Context
I'm trying to implement a (hopefully) simple login system using PHP and PostgreSQL.
This is the postgres table containing usernames and hashed passwords.
Users are not meant to be able to create new rows in this table so I already hashed the passwords using password_hash('password', PASSWORD_BCRYPT) and then manually copypasted the value in the table.
Let me know if you think this could pose a problem.
Users can, however, login to an already existing account by inputting the right username and password combination into a login form.
When the login button is pressed I need to retrieve information about the user entered, so that if it matches any user I can then verify the password using password_verify().
The Problem
When the login button is clicked I run this code:
$dbconn = pg_connect("host=host dbname=dbname user=user password=pwd");
if (!$dbconn) {
die("Error in connection: " . pg_last_error());
}
// setting the username as it would be provided by the form field
$username = 'Dan';
// maybe unrelated: why do I need to write 'username' instead of username? all of my other queries work without ''
$query = "SELECT * FROM user WHERE 'username' = $1";
$stmt = pg_prepare($dbconn, "", $query);
var_dump($stmt); // gives output "resource(3) of type (pgsql result)", got no clue on how to see what's indside
$result = pg_execute($dbconn, "", array($username));
var_dump($result); // gives output "resource(4) of type (pgsql result)"

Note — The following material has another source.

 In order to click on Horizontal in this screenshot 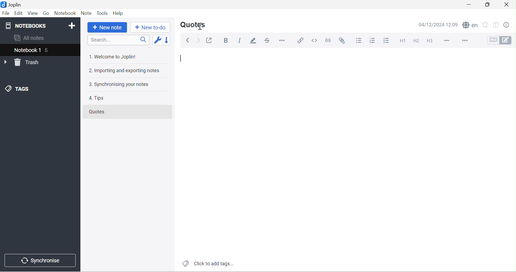, I will do `click(283, 41)`.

$row = pg_fetch_assoc($result);
var_dump($row); // gives output "bool(false)", indicating that pg_fetch_assoc() failed
The main problem would be that pg_fetch_assoc() fails and returns false, however I believe this may also be caused by an incorrect query or by the way I build the statement, hence why I included everything.
Edit
Forgot to mention that I also tried formulating the query as:
$query = "SELECT * FROM user WHERE username = $1";
And in this case I get and error saying:
Warning: pg_prepare(): Query failed: ERROR: column "username" does not exist LINE 1: SELECT * FROM user WHERE username = $1.